- [Extrait du document]
####
Lieux publics fermés

Le masque obligatoire, mode d’emploi

Dès samedi, les Québécois devront porter le masque lorsqu’ils seront dans des lieux publics fermés, a annoncé lundi le premier ministre, François Legault. La province n’est pas à l’abri d’un reconfinement en cas de deuxième vague de COVID-19 et, pour éviter de tout refermer, il faut comprendre que « porter un masque, c’est ça, la liberté ». Comment sera appliquée cette nouvelle mesure ? Explications.

Agir avant les vacances de la construction

L’augmentation importante du nombre de cas dans la province et la transmission communautaire qui est observée a poussé le gouvernement à rendre le port du masque obligatoire, a expliqué le premier ministre en point de presse à Montréal. Les vacances de la construction, qui débutent la fin de semaine prochaine, n’y sont pas étrangères non plus. « Il va y avoir beaucoup de déplacements entre les régions, ça va être une espèce de grosse soupe où les Québécois vont se promener », a décrit François Legault. Il s’est défendu d’avoir été soumis à la pression de certaines villes, dont Montréal, qui ont devancé Québec pour cette annonce. « On n’a jamais exclu de mettre le masque obligatoire partout au Québec », a déclaré M. Legault.

masqués à la pharmacie, à l’épicerie...
####
- [Données extraites]
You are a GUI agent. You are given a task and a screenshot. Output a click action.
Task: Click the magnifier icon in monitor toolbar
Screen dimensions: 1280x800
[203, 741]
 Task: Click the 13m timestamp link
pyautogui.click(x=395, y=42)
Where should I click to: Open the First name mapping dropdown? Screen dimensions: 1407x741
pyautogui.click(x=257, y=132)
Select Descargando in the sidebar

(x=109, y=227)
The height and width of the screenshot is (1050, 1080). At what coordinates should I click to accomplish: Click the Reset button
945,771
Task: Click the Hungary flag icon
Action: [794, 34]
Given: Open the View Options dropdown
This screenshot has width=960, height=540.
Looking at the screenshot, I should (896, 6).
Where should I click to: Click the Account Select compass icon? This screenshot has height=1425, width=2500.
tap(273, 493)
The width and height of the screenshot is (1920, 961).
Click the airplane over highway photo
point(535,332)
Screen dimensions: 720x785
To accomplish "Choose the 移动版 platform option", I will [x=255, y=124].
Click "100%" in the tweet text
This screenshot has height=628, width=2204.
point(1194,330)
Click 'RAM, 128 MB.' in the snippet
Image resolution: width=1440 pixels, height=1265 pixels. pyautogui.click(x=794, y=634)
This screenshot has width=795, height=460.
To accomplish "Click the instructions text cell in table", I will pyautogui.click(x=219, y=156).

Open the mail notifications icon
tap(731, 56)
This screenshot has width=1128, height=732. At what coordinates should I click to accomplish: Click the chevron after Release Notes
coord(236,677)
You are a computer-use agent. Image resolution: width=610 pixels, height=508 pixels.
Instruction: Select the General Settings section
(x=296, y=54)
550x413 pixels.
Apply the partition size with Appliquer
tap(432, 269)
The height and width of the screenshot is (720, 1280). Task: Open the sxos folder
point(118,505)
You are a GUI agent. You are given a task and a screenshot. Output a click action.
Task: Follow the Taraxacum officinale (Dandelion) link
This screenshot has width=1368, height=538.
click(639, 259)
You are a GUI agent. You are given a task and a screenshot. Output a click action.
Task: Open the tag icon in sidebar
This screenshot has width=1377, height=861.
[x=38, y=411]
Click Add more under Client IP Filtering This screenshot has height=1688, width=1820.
####
- [Travail à faire]
- a) Selon l'article sur le masque obligatoire, quels facteurs ont poussé le gouvernement à imposer le port du masque ? Nommez-les tous.
- b) Citez le passage de l'article sur le masque obligatoire qui va de "Dès samedi, les" jusqu'à "cette nouvelle mesure ? Explications.".
- c) Dans l'article sur le masque obligatoire, dans quelle ville le premier ministre a-t-il tenu son point de presse ?

- [Réponses aux tâches]
- a)
- L'augmentation importante du nombre de cas dans la province
- La transmission communautaire qui est observée
- Les vacances de la construction, qui débutent la fin de semaine prochaine

- b)
Dès samedi, les Québécois devront porter le masque lorsqu’ils seront dans des lieux publics fermés, a annoncé lundi le premier ministre, François Legault. La province n’est pas à l’abri d’un reconfinement en cas de deuxième vague de COVID-19 et, pour éviter de tout refermer, il faut comprendre que « porter un masque, c’est ça, la liberté ». Comment sera appliquée cette nouvelle mesure ? Explications.

- c) À Montréal.